**TO-DO LIST**
- A) According to the passage on prediction, why might predicting only the "predictable" stuff have little value? Answer in one to three sentences.
- B) Carry on the passage about prediction, starting after its final sentence.

**PROVIDED PASSAGE**
My experience is that it is fairly easy to be right with your predictions 50% of the time. Or even 80% of the time. Sometimes using rather crude algorithms.

But the devil is in the remaining 50% or 20%.

Maybe you are a publisher. You are pretty good at predicting booksellers. Some guy comes in with a crazy novel “Dune”. It is nonsensical to you. You reject it. In fact, 40 different publishers reject it. Turns out that the novel in question becomes one of the two most important scifi novel of all times.

My point is that if all you are predicting is the “predictible” stuff, there might not be much value in your work. Basically, you must be able to predict the unexpected.

That’s how Physics made its bread and butter. Setup a crazy experiment to measure the speed of light in different. Nobody has any idea what will come out of it, but some crazy guy called Einstein predicts that the speed of light will always come out to the same value. His prediction made him famous (among other things).

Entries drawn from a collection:
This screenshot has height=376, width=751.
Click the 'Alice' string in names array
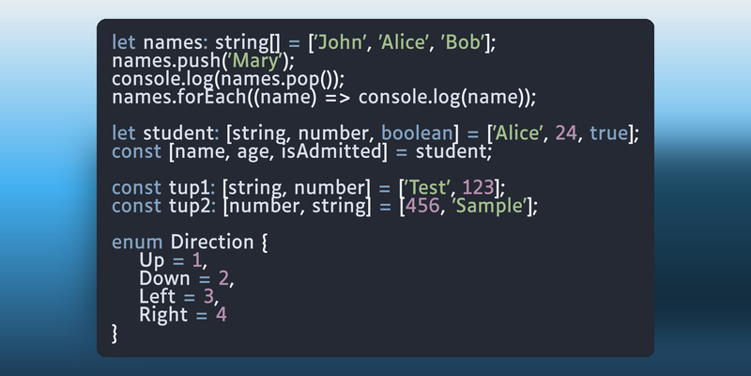(x=405, y=42)
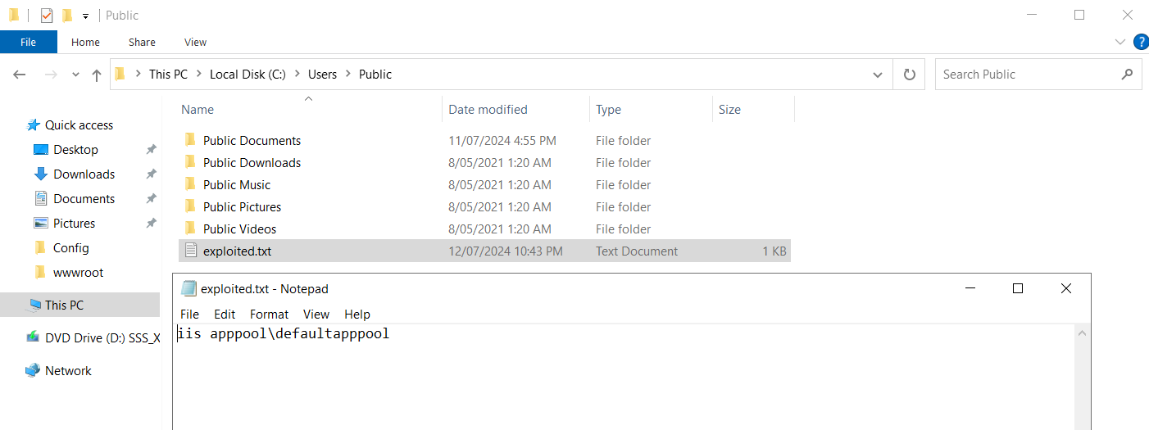The width and height of the screenshot is (1149, 430).
Task: Sort files by the Date modified column
Action: 488,110
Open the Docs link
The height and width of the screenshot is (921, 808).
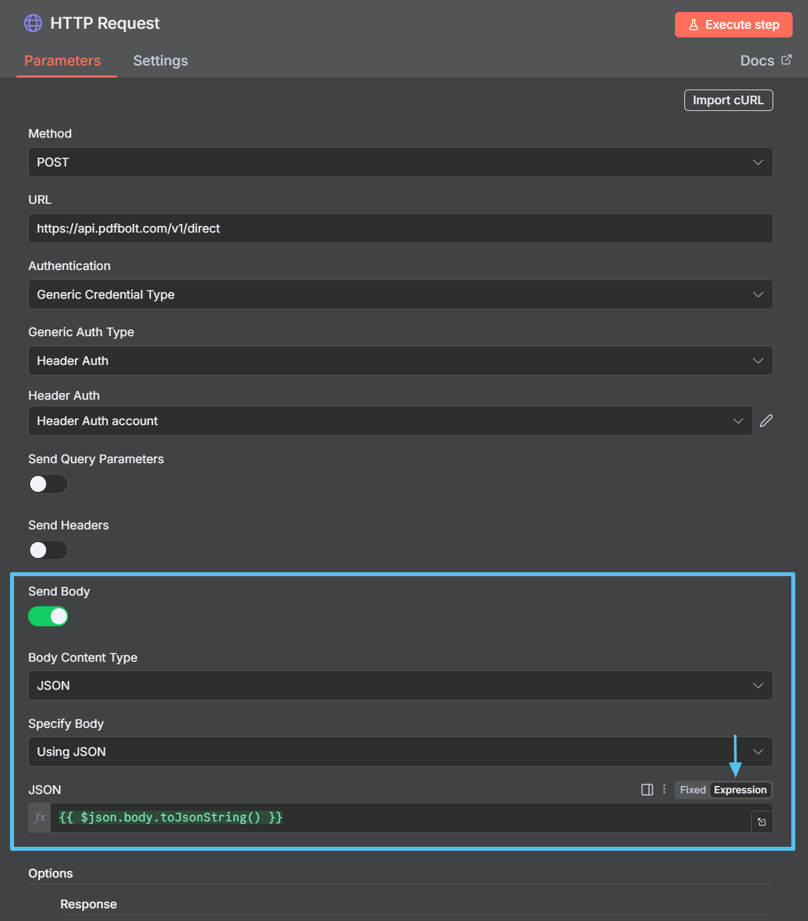(x=757, y=59)
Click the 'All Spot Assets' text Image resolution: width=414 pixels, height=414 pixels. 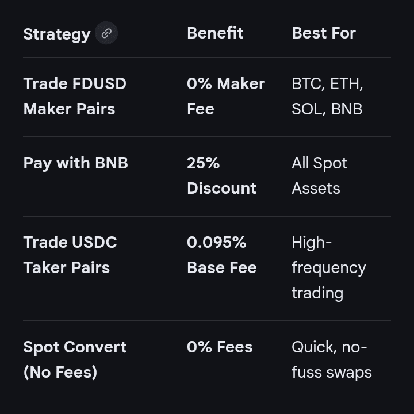(319, 176)
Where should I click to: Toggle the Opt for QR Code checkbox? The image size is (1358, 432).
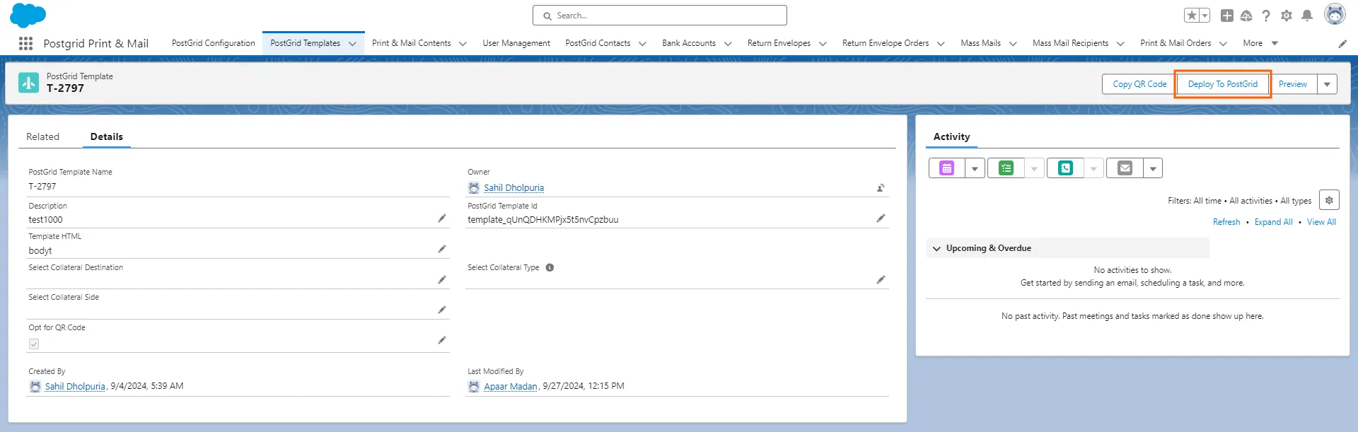[34, 344]
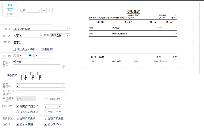This screenshot has width=204, height=129.
Task: Uncheck 每页打印表头 option
Action: pos(17,119)

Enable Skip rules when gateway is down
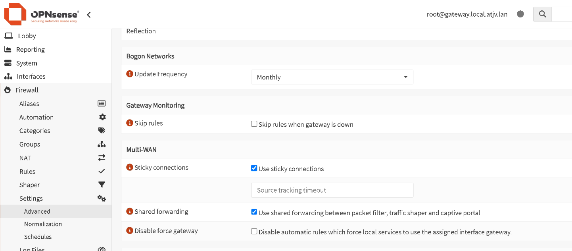tap(254, 124)
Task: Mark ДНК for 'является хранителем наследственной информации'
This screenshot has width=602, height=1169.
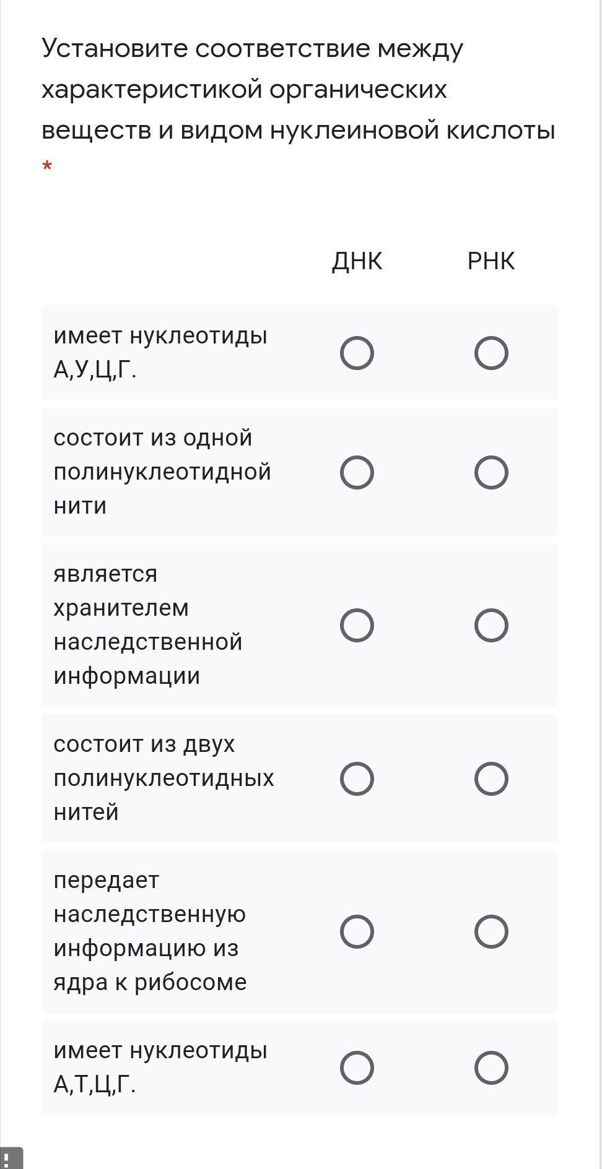Action: point(357,625)
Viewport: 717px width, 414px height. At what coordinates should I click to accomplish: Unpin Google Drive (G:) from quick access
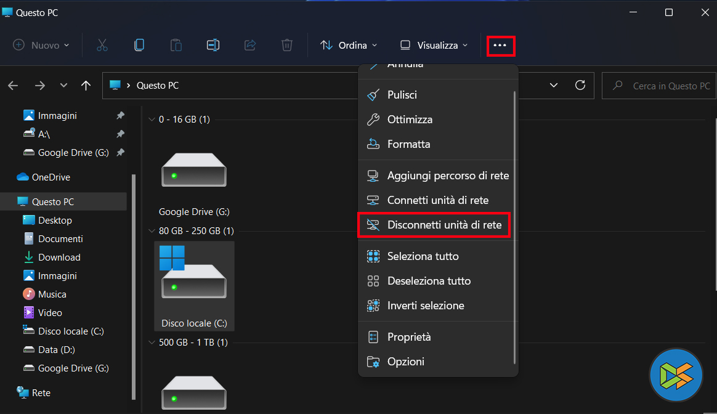pyautogui.click(x=121, y=152)
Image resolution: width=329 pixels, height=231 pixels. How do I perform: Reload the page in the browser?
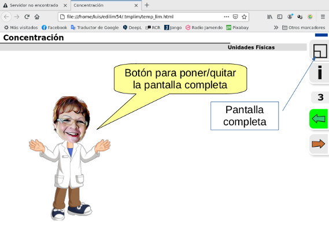(27, 17)
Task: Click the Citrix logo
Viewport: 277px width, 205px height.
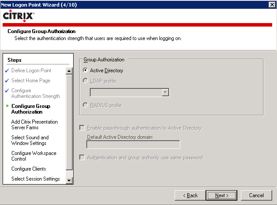Action: pyautogui.click(x=19, y=16)
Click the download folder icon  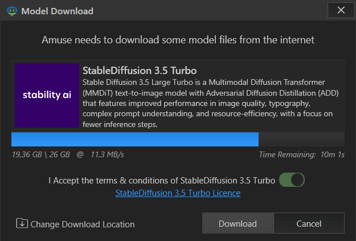(x=22, y=223)
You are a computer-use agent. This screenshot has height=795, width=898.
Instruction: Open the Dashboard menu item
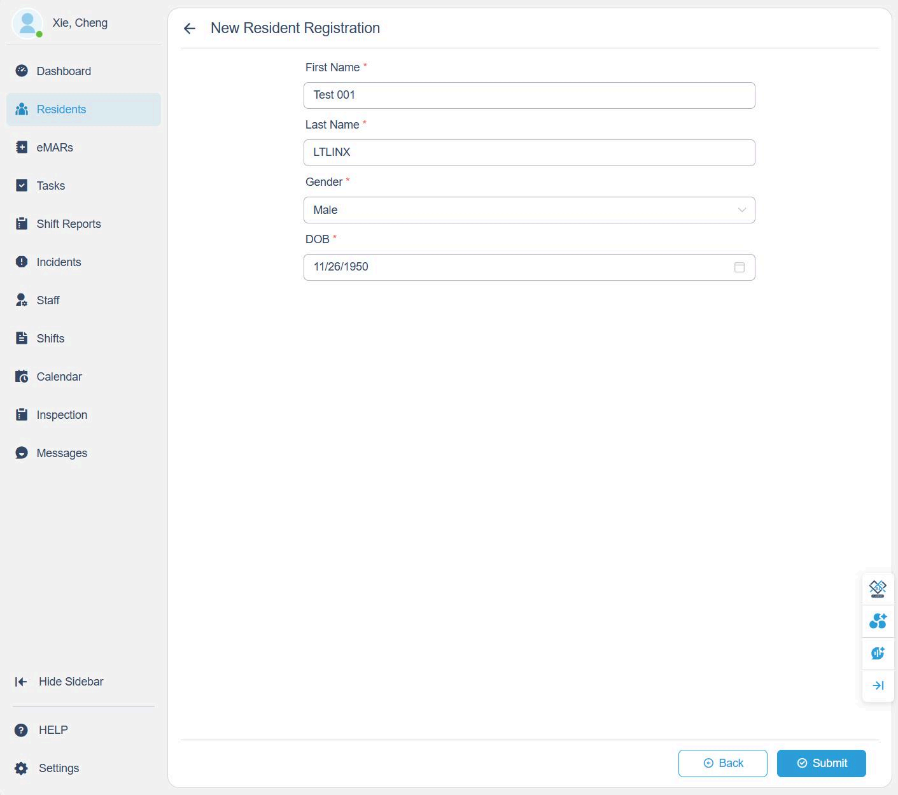tap(64, 71)
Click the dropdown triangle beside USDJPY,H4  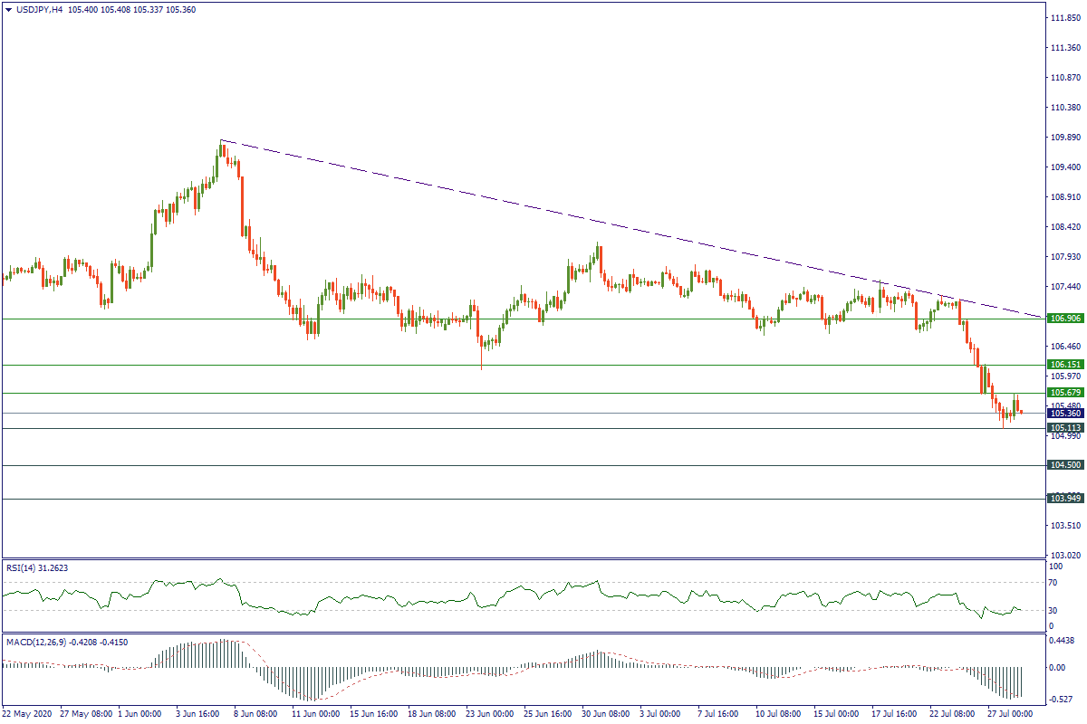tap(9, 9)
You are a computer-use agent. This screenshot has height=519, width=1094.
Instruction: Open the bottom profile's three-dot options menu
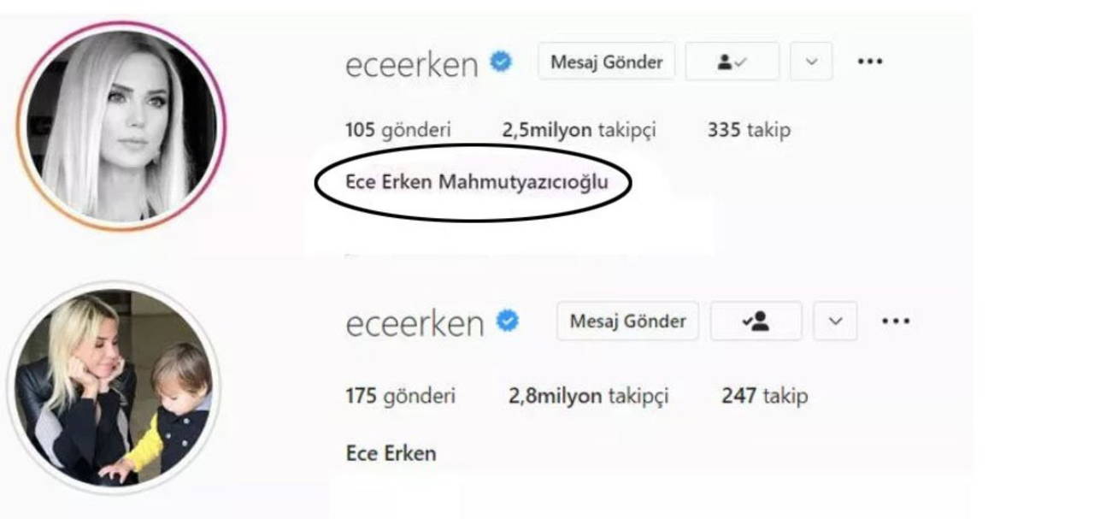coord(895,321)
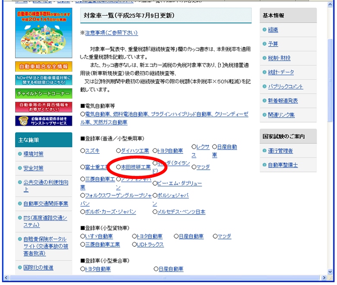337x285 pixels.
Task: Open the 本田技研工業 link circled in red
Action: (135, 167)
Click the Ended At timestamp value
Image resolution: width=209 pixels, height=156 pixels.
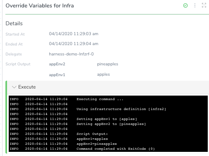pyautogui.click(x=74, y=44)
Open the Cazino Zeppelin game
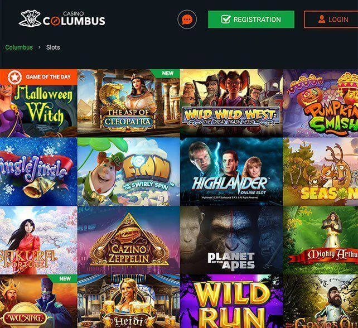This screenshot has height=328, width=358. [x=129, y=240]
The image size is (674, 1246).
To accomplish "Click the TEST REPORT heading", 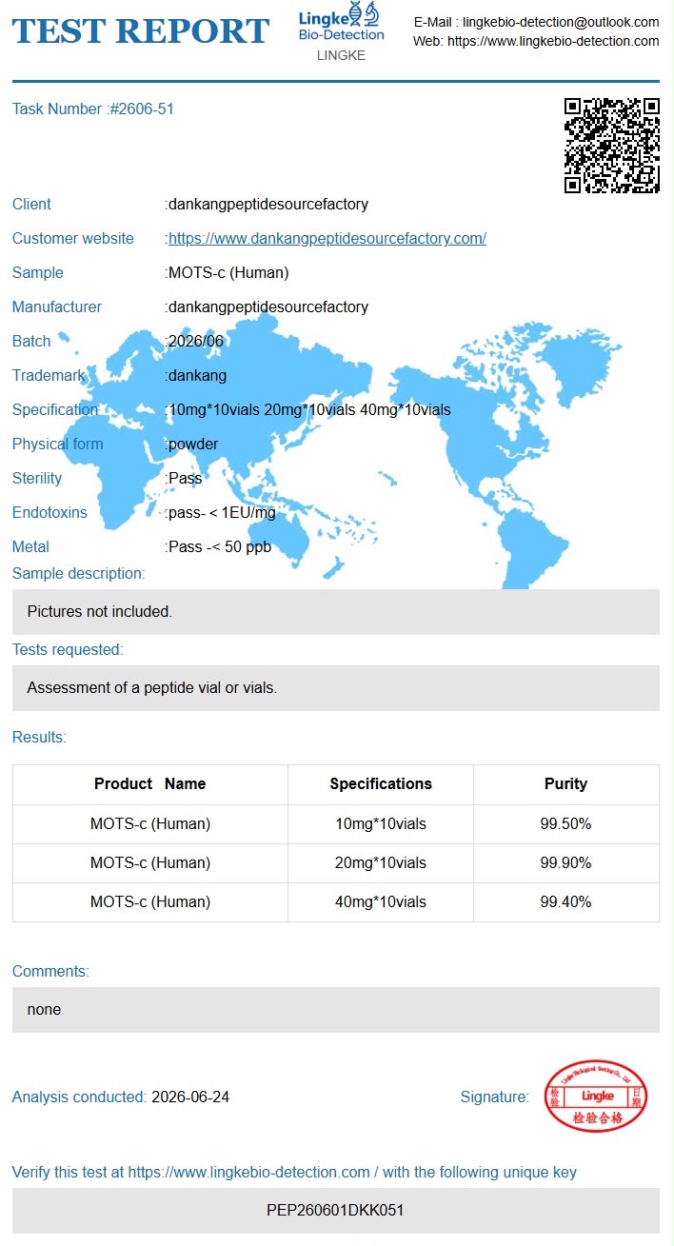I will pos(141,31).
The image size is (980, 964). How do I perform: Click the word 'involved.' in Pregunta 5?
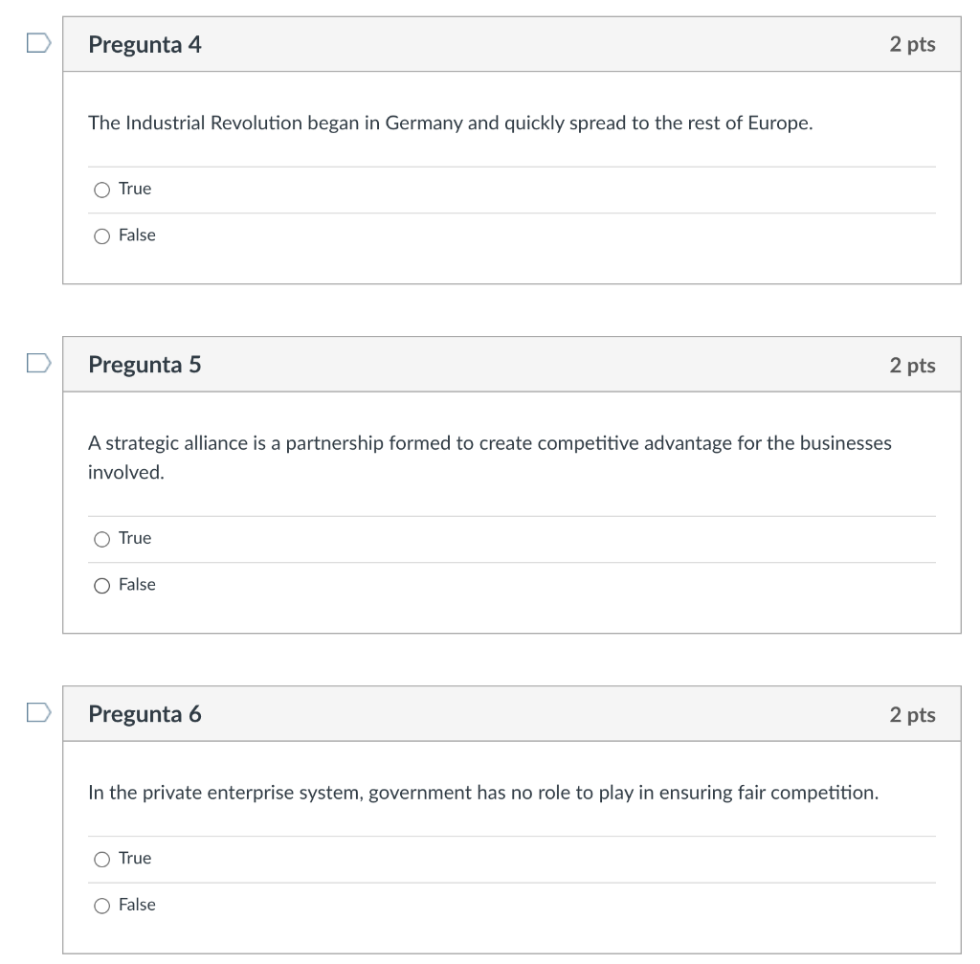tap(125, 473)
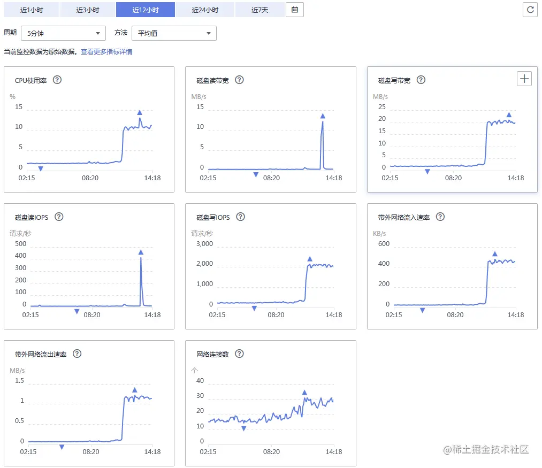Refresh monitoring data using the refresh icon
The height and width of the screenshot is (468, 542).
[x=530, y=9]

**OUTPUTS**
- A) Being right 50% or even 80% of the time is fairly easy, sometimes with rather crude algorithms, so that part adds little. The real difficulty is the remaining 50% or 20%, such as a novel like "Dune" that 40 publishers rejected, so a useful predictor must be able to foresee the unexpected.

- B)
Predicting that I will need milk next week, on the other hand, has very little value.

I mean, we have been there in the late nineties with the “data mining” fad. All companies were doing association rules to find out “hidden” relations between products and services. Most of this work was quickly discarded since it did not bring any actual value to the business.

(Some of it did, when Gred Linden got Amazon to add the item-to-item recommender system, but that’s another unexpected story. Managers back then predicted that it would not be useful to the company!)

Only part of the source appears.